Locate every line in the rows below that contains the string "ActivityStackSupervisor", treating uppercase and lowercase letters as different, and copy each of those lines.

(Interface element records)
——

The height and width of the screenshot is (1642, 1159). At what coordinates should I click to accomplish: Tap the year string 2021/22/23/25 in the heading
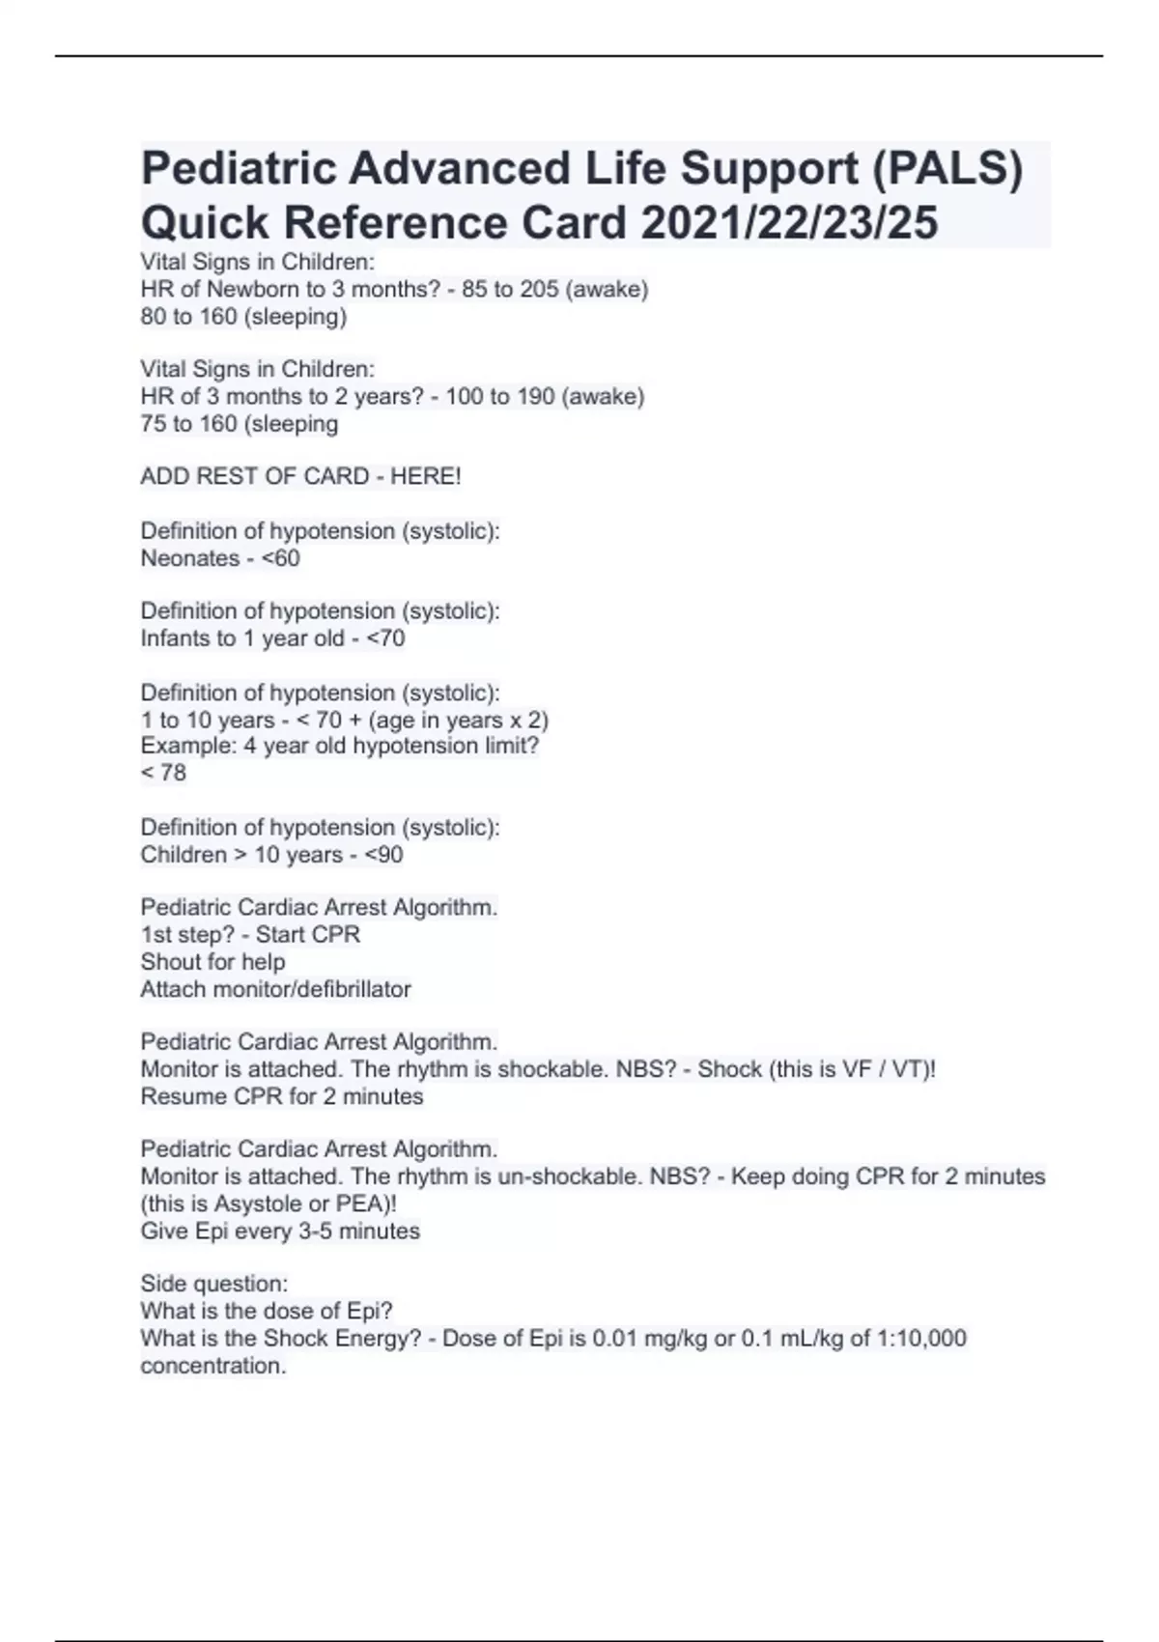[789, 223]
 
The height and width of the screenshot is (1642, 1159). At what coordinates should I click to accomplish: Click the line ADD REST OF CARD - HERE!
[300, 476]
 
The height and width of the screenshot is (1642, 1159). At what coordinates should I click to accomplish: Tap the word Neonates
[189, 558]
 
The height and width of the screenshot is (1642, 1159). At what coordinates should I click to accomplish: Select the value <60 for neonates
[280, 558]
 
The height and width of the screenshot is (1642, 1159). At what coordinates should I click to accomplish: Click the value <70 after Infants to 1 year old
[385, 638]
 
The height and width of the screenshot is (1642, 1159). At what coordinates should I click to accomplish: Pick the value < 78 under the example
[163, 773]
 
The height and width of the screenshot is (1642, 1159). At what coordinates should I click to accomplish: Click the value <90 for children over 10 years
[383, 855]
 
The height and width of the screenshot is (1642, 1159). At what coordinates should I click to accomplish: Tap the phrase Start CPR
[308, 935]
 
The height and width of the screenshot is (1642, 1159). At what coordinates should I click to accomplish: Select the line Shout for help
[212, 962]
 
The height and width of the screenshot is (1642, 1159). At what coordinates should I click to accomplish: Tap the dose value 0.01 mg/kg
[649, 1339]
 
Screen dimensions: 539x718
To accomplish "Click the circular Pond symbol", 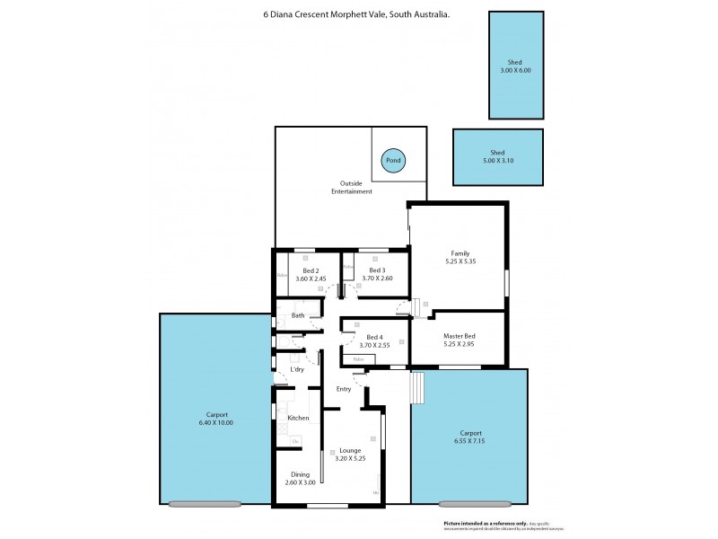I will tap(392, 161).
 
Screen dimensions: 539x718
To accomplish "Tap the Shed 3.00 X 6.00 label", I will tap(515, 65).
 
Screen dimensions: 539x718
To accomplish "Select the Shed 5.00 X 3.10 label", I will tap(498, 156).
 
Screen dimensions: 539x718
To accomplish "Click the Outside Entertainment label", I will tap(351, 187).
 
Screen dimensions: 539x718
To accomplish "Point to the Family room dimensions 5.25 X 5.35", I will tap(460, 261).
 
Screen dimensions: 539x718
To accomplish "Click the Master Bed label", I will tap(459, 336).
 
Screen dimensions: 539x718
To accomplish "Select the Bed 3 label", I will tap(376, 270).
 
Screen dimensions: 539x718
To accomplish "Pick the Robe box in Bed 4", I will tap(358, 359).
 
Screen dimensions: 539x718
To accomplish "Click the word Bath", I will tap(297, 315).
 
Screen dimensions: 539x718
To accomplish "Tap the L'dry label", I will tap(296, 369).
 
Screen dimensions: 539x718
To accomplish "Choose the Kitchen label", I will tap(298, 418).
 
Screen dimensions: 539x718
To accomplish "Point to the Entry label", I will tap(343, 389).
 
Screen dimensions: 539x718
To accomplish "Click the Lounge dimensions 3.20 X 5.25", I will tap(350, 458).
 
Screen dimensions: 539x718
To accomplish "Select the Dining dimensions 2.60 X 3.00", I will tap(300, 482).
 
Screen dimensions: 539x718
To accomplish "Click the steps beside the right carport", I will tap(416, 389).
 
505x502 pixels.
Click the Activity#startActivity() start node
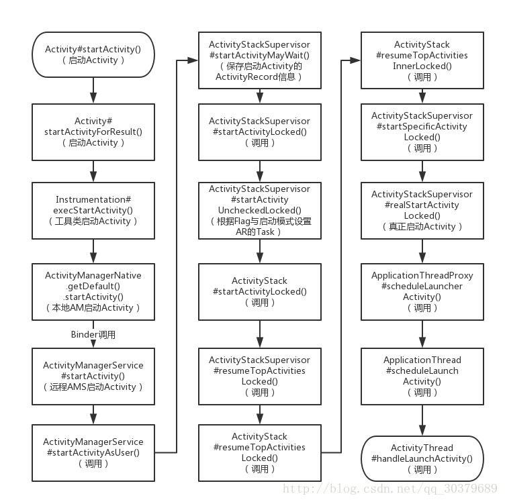click(93, 54)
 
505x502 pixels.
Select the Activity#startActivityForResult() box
click(93, 132)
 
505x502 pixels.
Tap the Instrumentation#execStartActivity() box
click(93, 211)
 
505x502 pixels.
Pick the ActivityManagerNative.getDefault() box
click(93, 292)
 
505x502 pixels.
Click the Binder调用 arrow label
click(93, 335)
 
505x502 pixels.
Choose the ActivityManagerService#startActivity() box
click(93, 376)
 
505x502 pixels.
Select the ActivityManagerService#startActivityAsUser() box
click(93, 453)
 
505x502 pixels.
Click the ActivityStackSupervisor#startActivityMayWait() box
click(260, 60)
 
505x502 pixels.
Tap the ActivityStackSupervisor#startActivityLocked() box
click(260, 132)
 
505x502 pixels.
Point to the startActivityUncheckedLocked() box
click(260, 211)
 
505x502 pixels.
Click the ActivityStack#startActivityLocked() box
click(260, 292)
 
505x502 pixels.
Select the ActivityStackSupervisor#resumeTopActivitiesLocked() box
click(260, 376)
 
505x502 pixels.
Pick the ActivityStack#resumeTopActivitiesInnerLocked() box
click(422, 60)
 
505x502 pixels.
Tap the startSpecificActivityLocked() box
click(422, 132)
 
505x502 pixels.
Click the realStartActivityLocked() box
click(422, 211)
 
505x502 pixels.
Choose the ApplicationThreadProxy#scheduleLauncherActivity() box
click(422, 292)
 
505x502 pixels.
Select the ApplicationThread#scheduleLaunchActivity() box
click(422, 376)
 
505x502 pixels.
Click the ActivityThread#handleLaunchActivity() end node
click(422, 458)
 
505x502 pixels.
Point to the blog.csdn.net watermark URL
click(390, 489)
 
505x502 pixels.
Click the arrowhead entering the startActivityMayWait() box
click(193, 60)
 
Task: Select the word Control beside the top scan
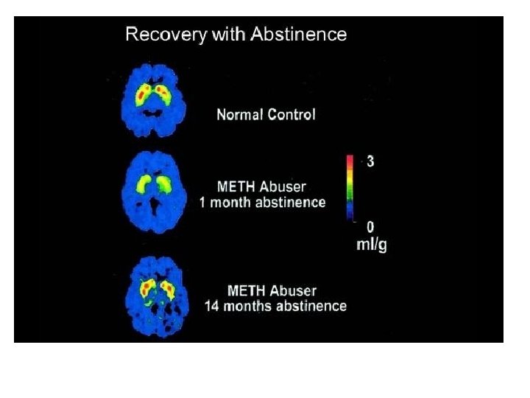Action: pos(292,115)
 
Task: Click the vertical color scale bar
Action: pos(352,187)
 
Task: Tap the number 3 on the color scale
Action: pos(370,161)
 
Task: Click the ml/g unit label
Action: pos(371,245)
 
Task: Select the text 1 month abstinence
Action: pos(262,203)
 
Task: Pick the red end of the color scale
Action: pos(352,159)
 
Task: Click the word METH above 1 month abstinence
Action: pos(236,187)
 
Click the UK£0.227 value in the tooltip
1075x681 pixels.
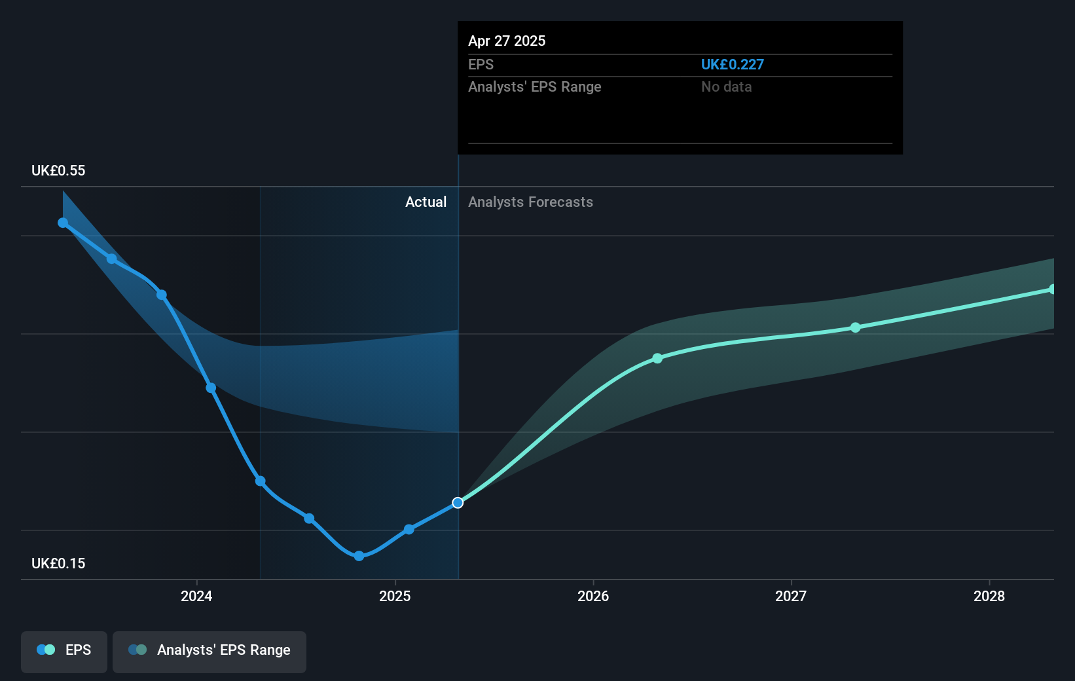tap(732, 64)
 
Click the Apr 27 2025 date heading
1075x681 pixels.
tap(507, 41)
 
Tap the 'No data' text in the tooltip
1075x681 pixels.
tap(726, 86)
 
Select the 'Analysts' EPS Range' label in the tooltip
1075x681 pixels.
tap(534, 86)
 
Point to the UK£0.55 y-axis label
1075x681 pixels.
tap(58, 170)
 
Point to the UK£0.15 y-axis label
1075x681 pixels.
tap(58, 563)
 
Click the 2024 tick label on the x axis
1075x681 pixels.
tap(196, 596)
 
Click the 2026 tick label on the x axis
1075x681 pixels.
tap(593, 596)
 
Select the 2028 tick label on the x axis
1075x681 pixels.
tap(989, 596)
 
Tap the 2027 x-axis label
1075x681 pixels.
tap(791, 596)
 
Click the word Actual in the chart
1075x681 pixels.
tap(426, 202)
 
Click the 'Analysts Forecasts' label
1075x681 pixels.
tap(530, 202)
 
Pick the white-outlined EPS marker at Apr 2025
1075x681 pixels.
tap(458, 503)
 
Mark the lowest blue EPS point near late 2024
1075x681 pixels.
tap(359, 556)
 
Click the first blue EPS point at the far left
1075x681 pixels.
tap(63, 223)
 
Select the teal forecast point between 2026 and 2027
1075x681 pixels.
tap(657, 358)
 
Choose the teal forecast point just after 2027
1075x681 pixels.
tap(856, 327)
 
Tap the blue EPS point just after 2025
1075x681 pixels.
tap(409, 529)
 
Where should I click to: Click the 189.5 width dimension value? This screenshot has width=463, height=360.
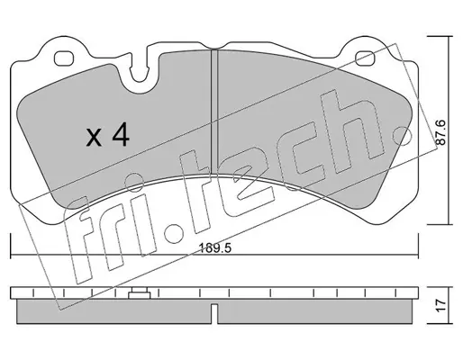[x=215, y=248]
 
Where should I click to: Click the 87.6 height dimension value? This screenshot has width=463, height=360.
[x=440, y=132]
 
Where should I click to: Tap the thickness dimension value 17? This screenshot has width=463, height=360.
[x=440, y=305]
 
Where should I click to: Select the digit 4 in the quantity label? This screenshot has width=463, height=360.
[x=121, y=135]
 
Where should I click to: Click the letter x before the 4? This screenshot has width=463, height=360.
[x=94, y=140]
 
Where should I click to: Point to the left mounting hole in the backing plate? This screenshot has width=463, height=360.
[x=64, y=58]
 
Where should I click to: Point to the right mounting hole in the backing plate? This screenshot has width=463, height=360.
[x=365, y=58]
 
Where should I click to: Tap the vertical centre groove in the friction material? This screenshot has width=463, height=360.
[x=214, y=112]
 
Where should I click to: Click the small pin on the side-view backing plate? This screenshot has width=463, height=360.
[x=140, y=293]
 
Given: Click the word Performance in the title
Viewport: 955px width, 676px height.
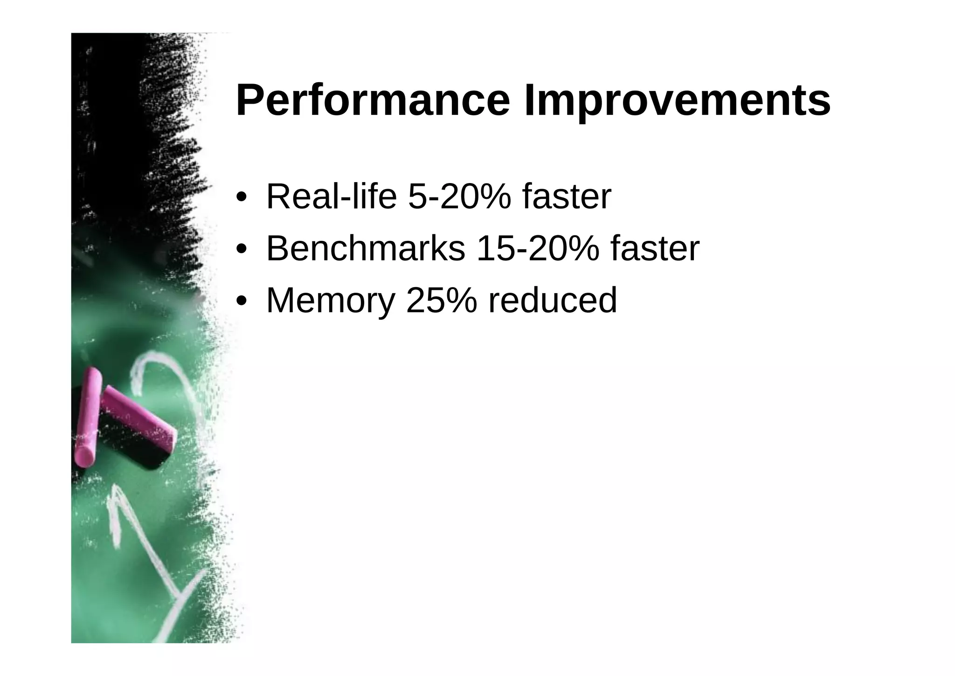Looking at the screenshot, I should [x=373, y=101].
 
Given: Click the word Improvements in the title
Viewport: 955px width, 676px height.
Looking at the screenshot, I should [x=677, y=101].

——

▶ Reply to the task:
Click the ActivityStackSupervisor#startActivityMayWait() box
Tap the ActivityStackSupervisor#startActivityLocked() box
Select the ActivityStackSupervisor#resumeTopActivitiesLocked() box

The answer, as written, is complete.